At last, Newman House university chaplaincy has gone contactless. We still pass the money bags around at Mass, as if following a half-remembered rubric, but the real business takes place in the lobby by the front door. “Dona” stands there to welcome people. She’s a digital tablet mounted on a graceful chrome stand. You choose how much you want to give; tap your card; and make way for the next person. (If you want the details, visit mydona.com).
We thought it might be controversial, but no one has batted an eyelid. Cash, for post-millennial students, is like the VHS cassette: it’s something your grandparents talk about. If you pass a bag round at the collection, they don’t feel guilty, they just look bemused.

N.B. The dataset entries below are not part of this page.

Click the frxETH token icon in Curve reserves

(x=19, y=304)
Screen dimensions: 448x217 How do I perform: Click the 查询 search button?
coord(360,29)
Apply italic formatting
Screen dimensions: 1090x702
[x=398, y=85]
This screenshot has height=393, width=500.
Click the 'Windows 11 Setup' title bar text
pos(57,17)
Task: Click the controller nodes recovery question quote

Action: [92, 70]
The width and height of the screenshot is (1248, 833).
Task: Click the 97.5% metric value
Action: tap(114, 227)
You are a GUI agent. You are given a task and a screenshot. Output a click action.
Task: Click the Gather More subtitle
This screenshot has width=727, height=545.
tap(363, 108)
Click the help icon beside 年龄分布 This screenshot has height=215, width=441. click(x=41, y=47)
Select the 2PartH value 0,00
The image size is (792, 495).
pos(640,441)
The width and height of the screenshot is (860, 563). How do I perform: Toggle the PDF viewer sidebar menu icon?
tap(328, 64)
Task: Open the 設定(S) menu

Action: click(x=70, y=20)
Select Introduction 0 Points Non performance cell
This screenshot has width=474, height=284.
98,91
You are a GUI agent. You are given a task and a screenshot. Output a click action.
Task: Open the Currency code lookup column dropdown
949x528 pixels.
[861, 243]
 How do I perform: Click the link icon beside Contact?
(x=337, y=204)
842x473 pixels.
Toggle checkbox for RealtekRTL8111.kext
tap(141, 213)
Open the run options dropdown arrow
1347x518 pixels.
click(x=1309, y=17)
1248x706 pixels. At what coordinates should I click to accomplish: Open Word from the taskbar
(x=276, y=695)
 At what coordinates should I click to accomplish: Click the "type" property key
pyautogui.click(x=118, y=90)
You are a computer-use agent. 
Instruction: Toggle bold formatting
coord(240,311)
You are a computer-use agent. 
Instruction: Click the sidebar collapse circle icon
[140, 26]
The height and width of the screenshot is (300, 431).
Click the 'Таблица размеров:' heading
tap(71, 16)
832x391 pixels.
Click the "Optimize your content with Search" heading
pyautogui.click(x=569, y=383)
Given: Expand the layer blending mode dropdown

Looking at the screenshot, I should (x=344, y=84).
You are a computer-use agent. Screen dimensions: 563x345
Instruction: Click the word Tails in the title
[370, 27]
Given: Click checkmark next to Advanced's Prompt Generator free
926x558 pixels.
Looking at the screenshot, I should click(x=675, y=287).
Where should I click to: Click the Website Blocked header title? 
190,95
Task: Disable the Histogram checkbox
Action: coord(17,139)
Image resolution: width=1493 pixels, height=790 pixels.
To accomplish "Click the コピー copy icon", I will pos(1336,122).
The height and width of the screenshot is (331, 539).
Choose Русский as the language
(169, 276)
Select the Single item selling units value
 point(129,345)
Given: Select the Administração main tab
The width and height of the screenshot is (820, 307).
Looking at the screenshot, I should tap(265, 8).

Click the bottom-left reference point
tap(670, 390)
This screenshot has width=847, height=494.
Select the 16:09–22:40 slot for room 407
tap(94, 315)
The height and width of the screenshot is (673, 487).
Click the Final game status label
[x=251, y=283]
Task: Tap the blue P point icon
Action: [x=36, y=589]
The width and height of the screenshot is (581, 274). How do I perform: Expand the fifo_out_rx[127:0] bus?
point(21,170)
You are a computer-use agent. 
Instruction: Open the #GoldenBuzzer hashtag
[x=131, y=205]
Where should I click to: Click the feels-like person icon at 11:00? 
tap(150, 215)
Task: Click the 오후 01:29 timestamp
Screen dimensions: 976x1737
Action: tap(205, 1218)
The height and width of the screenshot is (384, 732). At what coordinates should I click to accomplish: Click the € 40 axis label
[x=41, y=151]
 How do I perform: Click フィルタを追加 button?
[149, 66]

Even the contactless card is behind them now, as they switch to smartphone payments. I suspect that some of the neuroscience students are earning money in semi-legal experiments, with “near field communication chips” implanted in their hands, so they can pay by waving at the console.
***
I’m just back from Lisbon, where two of our students got married. They met when they arrived at Newman House three years ago, and it’s a lovely reminder that a secondary function of every university chaplaincy is to act as a Catholic dating agency. We’ve had about a dozen marriages or engagement announcements this year, as well as vocations to the Sisters of Nazareth, the Dominican friars, and the Carthusian monastery of La Valsainte in Switzerland.
There are some rites of passage you simply have to go through in Lisbon, even if you are trying not to be a tourist. There is no alternative, for example, to using the yellow trams if you want to traverse the 17 impossibly steep hills that lie between you and the restaurant featured on TripAdvisor. And there is almost a moral obligation to eat a pastel de nata in the Belém district. Now I like a good custard tart as much as the next person, but this is clearly a triumph of branding over content. Would the Café de Nata in South Kensington still be in business if it were more honestly called the Custard Tart Café? It would be like tourists from Paris and Beijing queuing round the block for a sausage roll from Greggs the Bakers. Come to think of it, Greggs has been busy re-branding itself as the home of Great British Cuisine.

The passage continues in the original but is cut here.